# [Text and item location entries]
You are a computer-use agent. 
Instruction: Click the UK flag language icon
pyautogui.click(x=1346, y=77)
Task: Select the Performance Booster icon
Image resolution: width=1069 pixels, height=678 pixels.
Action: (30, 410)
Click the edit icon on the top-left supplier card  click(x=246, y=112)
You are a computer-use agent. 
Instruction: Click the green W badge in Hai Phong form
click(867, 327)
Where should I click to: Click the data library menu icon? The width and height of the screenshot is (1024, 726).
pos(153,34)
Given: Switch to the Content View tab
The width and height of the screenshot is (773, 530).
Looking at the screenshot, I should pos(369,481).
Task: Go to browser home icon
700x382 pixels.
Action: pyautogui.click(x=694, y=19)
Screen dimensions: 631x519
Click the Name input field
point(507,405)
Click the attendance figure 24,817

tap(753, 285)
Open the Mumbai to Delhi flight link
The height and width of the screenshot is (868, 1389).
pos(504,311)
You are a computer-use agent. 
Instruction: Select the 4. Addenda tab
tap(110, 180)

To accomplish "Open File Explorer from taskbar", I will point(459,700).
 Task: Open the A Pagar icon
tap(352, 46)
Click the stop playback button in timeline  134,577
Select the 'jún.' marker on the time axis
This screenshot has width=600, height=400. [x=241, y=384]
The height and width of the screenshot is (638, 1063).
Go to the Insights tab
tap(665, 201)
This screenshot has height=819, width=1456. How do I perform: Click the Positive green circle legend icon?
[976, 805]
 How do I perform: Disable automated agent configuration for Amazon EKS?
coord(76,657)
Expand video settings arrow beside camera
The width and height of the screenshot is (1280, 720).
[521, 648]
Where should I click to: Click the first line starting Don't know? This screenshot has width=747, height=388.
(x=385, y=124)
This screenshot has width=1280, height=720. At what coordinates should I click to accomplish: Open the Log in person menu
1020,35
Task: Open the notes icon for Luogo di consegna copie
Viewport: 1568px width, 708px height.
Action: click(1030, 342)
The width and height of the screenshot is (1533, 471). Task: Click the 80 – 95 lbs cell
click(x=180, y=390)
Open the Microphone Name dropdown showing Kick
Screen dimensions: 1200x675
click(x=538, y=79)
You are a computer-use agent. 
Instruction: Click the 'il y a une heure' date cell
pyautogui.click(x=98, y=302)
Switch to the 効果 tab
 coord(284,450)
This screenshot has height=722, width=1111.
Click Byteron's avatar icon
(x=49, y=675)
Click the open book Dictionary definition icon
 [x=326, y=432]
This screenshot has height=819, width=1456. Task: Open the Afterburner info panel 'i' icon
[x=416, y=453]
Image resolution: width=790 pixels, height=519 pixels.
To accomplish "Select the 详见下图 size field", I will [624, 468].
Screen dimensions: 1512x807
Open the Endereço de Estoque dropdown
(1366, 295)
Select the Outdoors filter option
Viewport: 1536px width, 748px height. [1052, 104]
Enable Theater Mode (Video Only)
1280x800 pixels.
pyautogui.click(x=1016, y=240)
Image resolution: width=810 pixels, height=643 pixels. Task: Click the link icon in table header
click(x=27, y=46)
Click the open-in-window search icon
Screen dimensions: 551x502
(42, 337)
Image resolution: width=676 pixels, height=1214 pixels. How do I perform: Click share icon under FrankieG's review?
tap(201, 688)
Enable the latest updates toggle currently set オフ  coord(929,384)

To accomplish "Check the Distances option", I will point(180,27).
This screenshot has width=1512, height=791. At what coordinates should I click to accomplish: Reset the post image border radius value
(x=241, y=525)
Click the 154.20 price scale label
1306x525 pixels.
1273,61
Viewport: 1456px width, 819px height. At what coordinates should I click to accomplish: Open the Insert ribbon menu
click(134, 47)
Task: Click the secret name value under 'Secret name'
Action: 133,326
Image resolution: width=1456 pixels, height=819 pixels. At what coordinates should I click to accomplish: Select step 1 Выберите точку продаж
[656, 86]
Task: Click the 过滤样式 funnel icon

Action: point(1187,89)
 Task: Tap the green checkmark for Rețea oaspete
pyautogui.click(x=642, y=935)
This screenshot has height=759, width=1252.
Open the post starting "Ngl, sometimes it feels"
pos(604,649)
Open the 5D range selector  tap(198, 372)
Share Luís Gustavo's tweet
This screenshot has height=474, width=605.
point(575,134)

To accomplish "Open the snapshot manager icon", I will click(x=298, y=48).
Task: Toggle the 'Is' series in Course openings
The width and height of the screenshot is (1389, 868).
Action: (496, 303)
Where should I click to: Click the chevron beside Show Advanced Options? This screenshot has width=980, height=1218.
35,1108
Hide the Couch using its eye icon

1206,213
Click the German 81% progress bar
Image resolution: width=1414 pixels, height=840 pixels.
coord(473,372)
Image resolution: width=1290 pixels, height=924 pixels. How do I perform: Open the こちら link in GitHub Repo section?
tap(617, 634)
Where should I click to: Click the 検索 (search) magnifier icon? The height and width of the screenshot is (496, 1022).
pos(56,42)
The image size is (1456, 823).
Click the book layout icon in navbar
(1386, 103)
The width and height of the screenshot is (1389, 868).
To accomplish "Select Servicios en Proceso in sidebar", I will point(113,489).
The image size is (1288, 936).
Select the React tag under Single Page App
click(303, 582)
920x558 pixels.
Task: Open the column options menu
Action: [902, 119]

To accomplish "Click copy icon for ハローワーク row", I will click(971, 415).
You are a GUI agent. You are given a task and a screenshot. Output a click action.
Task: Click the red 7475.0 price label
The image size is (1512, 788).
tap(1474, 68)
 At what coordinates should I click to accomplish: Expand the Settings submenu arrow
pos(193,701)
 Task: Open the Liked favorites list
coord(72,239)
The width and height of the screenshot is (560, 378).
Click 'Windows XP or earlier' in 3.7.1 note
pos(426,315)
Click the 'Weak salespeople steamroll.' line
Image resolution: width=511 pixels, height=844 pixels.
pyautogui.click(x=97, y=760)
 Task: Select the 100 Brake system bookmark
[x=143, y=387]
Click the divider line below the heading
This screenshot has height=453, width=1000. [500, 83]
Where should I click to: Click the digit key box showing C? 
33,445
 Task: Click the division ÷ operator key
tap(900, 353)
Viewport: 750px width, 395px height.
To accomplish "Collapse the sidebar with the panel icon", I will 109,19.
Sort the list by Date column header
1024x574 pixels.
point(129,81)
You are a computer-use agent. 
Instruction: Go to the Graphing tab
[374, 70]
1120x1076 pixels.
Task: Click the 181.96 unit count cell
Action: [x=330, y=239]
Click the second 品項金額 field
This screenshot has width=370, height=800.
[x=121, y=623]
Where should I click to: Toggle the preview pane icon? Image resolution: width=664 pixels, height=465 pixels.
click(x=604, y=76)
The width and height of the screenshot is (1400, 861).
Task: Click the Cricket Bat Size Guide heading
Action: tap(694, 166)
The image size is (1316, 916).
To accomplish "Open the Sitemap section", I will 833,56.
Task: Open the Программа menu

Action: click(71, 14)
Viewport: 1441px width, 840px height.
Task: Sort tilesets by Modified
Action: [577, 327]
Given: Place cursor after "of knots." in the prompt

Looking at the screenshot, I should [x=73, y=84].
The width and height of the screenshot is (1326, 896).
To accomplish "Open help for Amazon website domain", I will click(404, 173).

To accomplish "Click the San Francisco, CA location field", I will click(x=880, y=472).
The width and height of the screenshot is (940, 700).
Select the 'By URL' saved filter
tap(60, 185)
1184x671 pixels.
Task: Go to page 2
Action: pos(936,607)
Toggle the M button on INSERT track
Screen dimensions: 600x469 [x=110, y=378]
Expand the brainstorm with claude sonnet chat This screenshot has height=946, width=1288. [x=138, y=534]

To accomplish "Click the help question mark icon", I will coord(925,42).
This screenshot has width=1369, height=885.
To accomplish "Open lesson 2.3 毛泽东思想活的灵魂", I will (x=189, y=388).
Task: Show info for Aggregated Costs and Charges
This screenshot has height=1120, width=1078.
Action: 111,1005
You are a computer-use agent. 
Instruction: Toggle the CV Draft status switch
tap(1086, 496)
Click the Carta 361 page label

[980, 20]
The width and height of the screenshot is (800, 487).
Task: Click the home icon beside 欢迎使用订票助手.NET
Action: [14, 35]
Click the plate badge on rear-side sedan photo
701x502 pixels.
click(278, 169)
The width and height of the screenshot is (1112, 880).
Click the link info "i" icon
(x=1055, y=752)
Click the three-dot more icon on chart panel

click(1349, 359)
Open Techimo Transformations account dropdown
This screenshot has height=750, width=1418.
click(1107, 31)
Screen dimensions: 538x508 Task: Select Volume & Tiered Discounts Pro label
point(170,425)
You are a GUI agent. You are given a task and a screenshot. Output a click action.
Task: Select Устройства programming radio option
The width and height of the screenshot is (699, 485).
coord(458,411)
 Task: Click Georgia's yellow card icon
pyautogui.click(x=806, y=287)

# [WRITTEN EXERCISE]
Print the lines exactly as they stand, starting at the one that contains "Task: Tap the" and ending at the one that contains "tap(617, 634)".

# [CORRECT RESPONSE]
 Task: Tap the green checkmark for Rețea oaspete
pyautogui.click(x=642, y=935)
This screenshot has height=759, width=1252.
Open the post starting "Ngl, sometimes it feels"
pos(604,649)
Open the 5D range selector  tap(198, 372)
Share Luís Gustavo's tweet
This screenshot has height=474, width=605.
point(575,134)

To accomplish "Open the snapshot manager icon", I will click(x=298, y=48).
Task: Toggle the 'Is' series in Course openings
The width and height of the screenshot is (1389, 868).
Action: (496, 303)
Where should I click to: Click the chevron beside Show Advanced Options? This screenshot has width=980, height=1218.
35,1108
Hide the Couch using its eye icon

1206,213
Click the German 81% progress bar
Image resolution: width=1414 pixels, height=840 pixels.
coord(473,372)
Image resolution: width=1290 pixels, height=924 pixels. How do I perform: Open the こちら link in GitHub Repo section?
tap(617, 634)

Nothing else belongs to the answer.